For the mammalian system, we used a laboratory mouse strain carrying the tdTomato transgene (JAX stock number: 007905, Strain Name: B6;129S6-Gt(ROSA)26Sortm9(CAG-tdTomato)Hze/J) obtained from the McGill Integrated Core for Animal Modeling. We extracted non-invasive extra-organismal DNA from feces inside the housing cage, from ~0.2 mL of urine, and from a cotton oral swab (~ 30 seconds) collected from a single individual. While these samples are technically not true eDNA samples, feces, urine, and saliva are animal eDNA sources in nature and thus provide a useful proof-of-concept since no transgenic mammals have been released to date. DNA extractions were conducted using the DNeasy PowerSoil Kit (QIAGEN) following the standard protocol. We also included an extraction blank and a positive control from an ear punch sample using the same extraction method.
For the fish system, we obtained water from a single 40-gallon aquarium containing approximately 40 GloFish® Cosmic Blue®, Electric Green®, Galactic Purple®, Moonrise Pink®, Starfire Red®, and Sunburst Orange® tetras (GloFish LLC, hereafter called GloFish tetras) from a local pet store (Montreal, Quebec, Canada). We filtered approximately one liter of aquarium water through 0.22 μM and 0.7 μM polyethersulfone filter papers (Millipore) separately using a handpump (Mityvac). Both filter pore sizes were used to maximize detection probability since the particle size of transgenic eDNA is unknown. We extracted eDNA from filter papers using the DNeasy PowerWater Kit (QIAGEN) following the standard protocol. We also included an extraction blank using the same extraction method.
All sample collection was non-invasive and did not involve any entire living materials. This “A” level of invasiveness did not require animal use approval at McGill University.
(b) Primer design
We designed three different sets of primers to amplify 82–187 bp of the eGFP gene for detection of GM fruit flies (Table 1). A single pair of primers were used to amplify a 196 bp fragment of the tdTomato gene from GM laboratory mice (Table 1). For detection of GM GloFish tetras, we designed three sets of primers targeting: 1) 213 bp of dsRed2, 2) 210 bp of ZsGreen1, and 3) 234 bp of ZsYellow1 fluorescent genes [26] (Table 1). All primers were designed based on publicly available sequences obtained from the National Center for Biotechnology Information (NCBI) GenBank database using the Primer3 software [27, 28].

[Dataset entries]
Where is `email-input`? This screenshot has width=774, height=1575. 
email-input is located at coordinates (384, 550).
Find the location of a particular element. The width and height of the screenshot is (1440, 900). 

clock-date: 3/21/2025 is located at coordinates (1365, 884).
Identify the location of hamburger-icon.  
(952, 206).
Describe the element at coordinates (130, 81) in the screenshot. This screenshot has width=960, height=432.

• _Task 1_:
In the methods text on transgenic eDNA detection, how long was the tdTomato gene fragment amplified from the laboratory mice?
• _Task 2_:
Render this sentence from the methods text on transgenic eDNA detection into Spanish: "We extracted eDNA from filter papers using the DNeasy PowerWater Kit (QIAGEN) following the standard protocol."
• _Task 3_:
From the methods text on transgenic eDNA detection, extract the passage starting at "All sample collection" and ending at "software [27, 28].".

• _Exercise output 1_:
196 bp.

• _Exercise output 2_:
Extrajimos ADNe de los papeles de filtro con el DNeasy PowerWater Kit (QIAGEN) siguiendo el protocolo estándar.

• _Exercise output 3_:
All sample collection was non-invasive and did not involve any entire living materials. This “A” level of invasiveness did not require animal use approval at McGill University.
(b) Primer design
We designed three different sets of primers to amplify 82–187 bp of the eGFP gene for detection of GM fruit flies (Table 1). A single pair of primers were used to amplify a 196 bp fragment of the tdTomato gene from GM laboratory mice (Table 1). For detection of GM GloFish tetras, we designed three sets of primers targeting: 1) 213 bp of dsRed2, 2) 210 bp of ZsGreen1, and 3) 234 bp of ZsYellow1 fluorescent genes [26] (Table 1). All primers were designed based on publicly available sequences obtained from the National Center for Biotechnology Information (NCBI) GenBank database using the Primer3 software [27, 28].